Evidence from preclinical and clinical studies
DPP4 is widely expressed on kidney,liver,small intestine and blood cell of rat.DPP4 activity is determined by using DPP4 inhibitor in invitro studies which substantiated inhibition in T cell proliferation whereas invivo studies using Bovine Serum Albumin(BSA) with DPP4 inhibitor has shown to decrease level of antibody formation followed by decrease in serum enzymatic activity of DPP4 [26].

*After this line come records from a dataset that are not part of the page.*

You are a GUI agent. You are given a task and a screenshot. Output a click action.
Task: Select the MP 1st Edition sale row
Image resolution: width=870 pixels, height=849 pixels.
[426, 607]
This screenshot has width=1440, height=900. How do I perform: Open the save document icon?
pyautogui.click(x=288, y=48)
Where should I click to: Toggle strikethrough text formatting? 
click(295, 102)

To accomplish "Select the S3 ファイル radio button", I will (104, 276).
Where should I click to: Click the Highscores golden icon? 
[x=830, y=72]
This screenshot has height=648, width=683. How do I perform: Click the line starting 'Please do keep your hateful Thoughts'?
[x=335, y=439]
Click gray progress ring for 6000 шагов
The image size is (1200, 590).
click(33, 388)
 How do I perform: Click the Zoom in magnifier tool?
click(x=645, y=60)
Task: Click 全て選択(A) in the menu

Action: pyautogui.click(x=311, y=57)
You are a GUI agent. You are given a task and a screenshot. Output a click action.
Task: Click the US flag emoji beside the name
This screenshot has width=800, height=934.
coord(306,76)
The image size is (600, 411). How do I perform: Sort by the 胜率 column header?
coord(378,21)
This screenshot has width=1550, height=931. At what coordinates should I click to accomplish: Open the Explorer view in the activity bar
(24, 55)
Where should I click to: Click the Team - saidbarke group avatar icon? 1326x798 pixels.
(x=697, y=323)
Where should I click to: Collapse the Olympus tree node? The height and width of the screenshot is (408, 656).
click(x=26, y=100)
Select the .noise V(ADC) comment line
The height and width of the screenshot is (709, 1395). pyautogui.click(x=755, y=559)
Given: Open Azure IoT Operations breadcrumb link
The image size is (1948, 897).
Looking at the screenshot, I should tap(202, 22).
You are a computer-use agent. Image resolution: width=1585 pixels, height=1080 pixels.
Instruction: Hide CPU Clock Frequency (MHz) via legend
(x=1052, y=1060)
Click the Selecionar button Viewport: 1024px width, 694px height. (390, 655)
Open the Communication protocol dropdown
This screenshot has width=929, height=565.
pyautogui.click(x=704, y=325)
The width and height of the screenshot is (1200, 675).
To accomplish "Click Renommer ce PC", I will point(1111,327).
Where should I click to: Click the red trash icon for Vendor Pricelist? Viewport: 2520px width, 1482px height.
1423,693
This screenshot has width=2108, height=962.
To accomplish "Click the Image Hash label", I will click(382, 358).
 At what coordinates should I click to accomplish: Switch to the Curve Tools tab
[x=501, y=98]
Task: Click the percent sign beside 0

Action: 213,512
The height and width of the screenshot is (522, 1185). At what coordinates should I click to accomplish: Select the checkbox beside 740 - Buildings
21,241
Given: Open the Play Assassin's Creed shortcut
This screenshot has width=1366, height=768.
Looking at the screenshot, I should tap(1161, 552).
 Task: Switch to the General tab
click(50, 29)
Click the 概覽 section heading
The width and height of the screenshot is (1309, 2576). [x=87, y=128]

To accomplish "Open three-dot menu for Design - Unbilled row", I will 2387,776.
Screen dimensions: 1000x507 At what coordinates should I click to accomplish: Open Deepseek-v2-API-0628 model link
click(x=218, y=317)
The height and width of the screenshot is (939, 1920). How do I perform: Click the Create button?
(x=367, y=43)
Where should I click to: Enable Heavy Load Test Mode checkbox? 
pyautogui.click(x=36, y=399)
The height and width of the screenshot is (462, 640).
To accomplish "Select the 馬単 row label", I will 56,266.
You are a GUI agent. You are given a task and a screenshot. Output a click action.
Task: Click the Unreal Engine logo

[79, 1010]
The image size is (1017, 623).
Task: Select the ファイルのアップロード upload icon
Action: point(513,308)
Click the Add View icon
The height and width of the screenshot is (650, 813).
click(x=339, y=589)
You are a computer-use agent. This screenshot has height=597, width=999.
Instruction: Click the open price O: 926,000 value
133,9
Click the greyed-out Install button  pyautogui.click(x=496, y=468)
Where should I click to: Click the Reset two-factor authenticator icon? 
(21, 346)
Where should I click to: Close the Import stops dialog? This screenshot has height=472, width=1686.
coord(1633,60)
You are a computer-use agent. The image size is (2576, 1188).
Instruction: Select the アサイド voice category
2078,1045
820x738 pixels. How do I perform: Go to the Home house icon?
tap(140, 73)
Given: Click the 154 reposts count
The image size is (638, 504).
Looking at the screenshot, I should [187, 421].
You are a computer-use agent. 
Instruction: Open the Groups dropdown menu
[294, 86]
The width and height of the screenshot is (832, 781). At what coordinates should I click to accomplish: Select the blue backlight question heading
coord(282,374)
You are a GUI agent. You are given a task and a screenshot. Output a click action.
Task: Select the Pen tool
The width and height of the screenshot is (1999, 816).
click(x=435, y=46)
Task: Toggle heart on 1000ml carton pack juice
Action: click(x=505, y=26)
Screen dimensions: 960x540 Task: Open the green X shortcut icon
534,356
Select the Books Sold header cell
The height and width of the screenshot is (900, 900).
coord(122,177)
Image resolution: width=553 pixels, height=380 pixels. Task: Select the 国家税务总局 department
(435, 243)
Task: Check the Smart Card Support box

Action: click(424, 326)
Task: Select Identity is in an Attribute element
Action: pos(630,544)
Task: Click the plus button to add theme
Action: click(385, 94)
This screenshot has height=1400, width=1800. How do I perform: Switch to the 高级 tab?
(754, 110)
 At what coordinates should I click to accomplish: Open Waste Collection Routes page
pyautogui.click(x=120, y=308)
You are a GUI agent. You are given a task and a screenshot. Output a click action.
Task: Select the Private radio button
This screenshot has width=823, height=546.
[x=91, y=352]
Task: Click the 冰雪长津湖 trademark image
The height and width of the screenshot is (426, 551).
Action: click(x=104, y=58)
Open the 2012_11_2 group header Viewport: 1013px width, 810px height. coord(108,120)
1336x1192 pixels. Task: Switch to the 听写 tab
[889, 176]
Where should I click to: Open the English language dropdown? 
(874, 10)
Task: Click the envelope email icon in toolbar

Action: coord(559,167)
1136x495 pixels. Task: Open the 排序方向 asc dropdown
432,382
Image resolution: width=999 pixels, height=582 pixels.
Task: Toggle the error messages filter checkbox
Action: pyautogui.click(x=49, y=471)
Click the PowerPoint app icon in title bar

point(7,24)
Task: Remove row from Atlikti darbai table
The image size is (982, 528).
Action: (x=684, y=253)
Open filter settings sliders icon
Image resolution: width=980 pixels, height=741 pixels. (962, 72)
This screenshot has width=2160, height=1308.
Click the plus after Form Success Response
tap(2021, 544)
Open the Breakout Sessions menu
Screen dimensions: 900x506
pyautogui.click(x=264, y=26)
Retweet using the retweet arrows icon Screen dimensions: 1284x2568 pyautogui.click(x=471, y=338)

Hepatitis is one of the infectious disease for which vaccine is available but sometimes incompetence of vaccine is seen in a person due to low level of antibody after vaccination CD26/DPP4 increase T cell proliferation while increasing serum level of DPP4 at the same time [27]. After hepatitis B vaccine the serum level of DPP4 found to increased level of CD45 (which is classic marker of T cell activation) in responder patient [10].
CONCLUSION
Although both pre-clinical and clinical studies have shown potential role of DPP4 therapy in diabetes but beyond DPP4 effect in regulation of energy homeostasis, itsrole in various immune related disorders has been implicated. Various experimental findings have suggested the role of DPP4 in T cell, B cell and natural killer cell activation. Despite this there is increased risk of tumors after prolonged use of DPP4 inhibitors as indicated by experimental studies. Therefore DPP4 inhibitors in clinical practice are still in question because of the safety issue. Based on above stated arguments we can aver that more statistics be collected and studied before starting human testing.
FUTURE PROSPECTS
Further studies are needed for more clarification about role of DPP4 in immune response to protect dangerous effect of using DPP4 inhibitor and hence should be given with some degree of caution in patient to safeguard their lives.